(Source data Opens)
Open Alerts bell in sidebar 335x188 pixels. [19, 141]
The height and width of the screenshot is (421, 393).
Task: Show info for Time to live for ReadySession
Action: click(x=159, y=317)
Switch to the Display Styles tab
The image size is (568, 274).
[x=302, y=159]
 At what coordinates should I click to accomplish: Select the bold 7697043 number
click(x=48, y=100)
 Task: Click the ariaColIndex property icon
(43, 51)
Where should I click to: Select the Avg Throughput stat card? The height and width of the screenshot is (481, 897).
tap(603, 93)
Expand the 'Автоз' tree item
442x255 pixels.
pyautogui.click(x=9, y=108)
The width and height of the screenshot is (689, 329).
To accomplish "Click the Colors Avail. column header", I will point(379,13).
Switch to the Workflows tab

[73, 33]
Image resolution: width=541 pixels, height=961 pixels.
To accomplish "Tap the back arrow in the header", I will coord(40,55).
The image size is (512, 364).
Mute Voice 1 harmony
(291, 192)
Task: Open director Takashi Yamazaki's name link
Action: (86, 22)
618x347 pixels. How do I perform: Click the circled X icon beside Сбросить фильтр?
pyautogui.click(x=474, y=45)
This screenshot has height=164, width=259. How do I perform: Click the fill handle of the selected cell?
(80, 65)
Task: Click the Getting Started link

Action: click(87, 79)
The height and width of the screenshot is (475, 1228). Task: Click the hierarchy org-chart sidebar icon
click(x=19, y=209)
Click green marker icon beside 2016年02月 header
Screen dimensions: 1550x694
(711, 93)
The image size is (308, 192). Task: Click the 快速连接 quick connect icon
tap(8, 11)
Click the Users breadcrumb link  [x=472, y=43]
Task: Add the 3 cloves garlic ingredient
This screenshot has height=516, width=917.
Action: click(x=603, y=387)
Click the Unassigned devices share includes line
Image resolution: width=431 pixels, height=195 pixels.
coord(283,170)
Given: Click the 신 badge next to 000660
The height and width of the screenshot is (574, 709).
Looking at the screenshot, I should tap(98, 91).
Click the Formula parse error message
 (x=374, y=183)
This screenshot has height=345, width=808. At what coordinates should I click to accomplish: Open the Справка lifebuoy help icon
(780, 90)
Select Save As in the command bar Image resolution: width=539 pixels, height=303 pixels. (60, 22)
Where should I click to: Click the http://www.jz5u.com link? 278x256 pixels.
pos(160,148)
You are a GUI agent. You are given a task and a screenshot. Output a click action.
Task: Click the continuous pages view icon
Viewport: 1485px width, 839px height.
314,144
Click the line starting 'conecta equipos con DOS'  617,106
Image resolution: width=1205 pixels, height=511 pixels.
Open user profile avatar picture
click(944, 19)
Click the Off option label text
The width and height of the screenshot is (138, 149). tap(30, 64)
(Source data Closes)
▸ What you are asked to do: All of the data needs to be printed once more, exactly.

▸ Answer to this task:
Open Alerts bell in sidebar 335x188 pixels. [19, 141]
The height and width of the screenshot is (421, 393).
Task: Show info for Time to live for ReadySession
Action: click(x=159, y=317)
Switch to the Display Styles tab
The image size is (568, 274).
[x=302, y=159]
 At what coordinates should I click to accomplish: Select the bold 7697043 number
click(x=48, y=100)
 Task: Click the ariaColIndex property icon
(43, 51)
Where should I click to: Select the Avg Throughput stat card? The height and width of the screenshot is (481, 897).
tap(603, 93)
Expand the 'Автоз' tree item
442x255 pixels.
pyautogui.click(x=9, y=108)
The width and height of the screenshot is (689, 329).
To accomplish "Click the Colors Avail. column header", I will point(379,13).
Switch to the Workflows tab

[73, 33]
Image resolution: width=541 pixels, height=961 pixels.
To accomplish "Tap the back arrow in the header", I will coord(40,55).
The image size is (512, 364).
Mute Voice 1 harmony
(291, 192)
Task: Open director Takashi Yamazaki's name link
Action: (86, 22)
618x347 pixels. How do I perform: Click the circled X icon beside Сбросить фильтр?
pyautogui.click(x=474, y=45)
This screenshot has height=164, width=259. How do I perform: Click the fill handle of the selected cell?
(80, 65)
Task: Click the Getting Started link

Action: click(87, 79)
The height and width of the screenshot is (475, 1228). Task: Click the hierarchy org-chart sidebar icon
click(x=19, y=209)
Click green marker icon beside 2016年02月 header
Screen dimensions: 1550x694
(711, 93)
The image size is (308, 192). Task: Click the 快速连接 quick connect icon
tap(8, 11)
Click the Users breadcrumb link  [x=472, y=43]
Task: Add the 3 cloves garlic ingredient
This screenshot has height=516, width=917.
Action: click(x=603, y=387)
Click the Unassigned devices share includes line
Image resolution: width=431 pixels, height=195 pixels.
coord(283,170)
Given: Click the 신 badge next to 000660
The height and width of the screenshot is (574, 709).
Looking at the screenshot, I should tap(98, 91).
Click the Formula parse error message
 (x=374, y=183)
This screenshot has height=345, width=808. At what coordinates should I click to accomplish: Open the Справка lifebuoy help icon
(780, 90)
Select Save As in the command bar Image resolution: width=539 pixels, height=303 pixels. (60, 22)
Where should I click to: Click the http://www.jz5u.com link? 278x256 pixels.
pos(160,148)
You are a GUI agent. You are given a task and a screenshot. Output a click action.
Task: Click the continuous pages view icon
Viewport: 1485px width, 839px height.
314,144
Click the line starting 'conecta equipos con DOS'  617,106
Image resolution: width=1205 pixels, height=511 pixels.
Open user profile avatar picture
click(944, 19)
Click the Off option label text
The width and height of the screenshot is (138, 149). tap(30, 64)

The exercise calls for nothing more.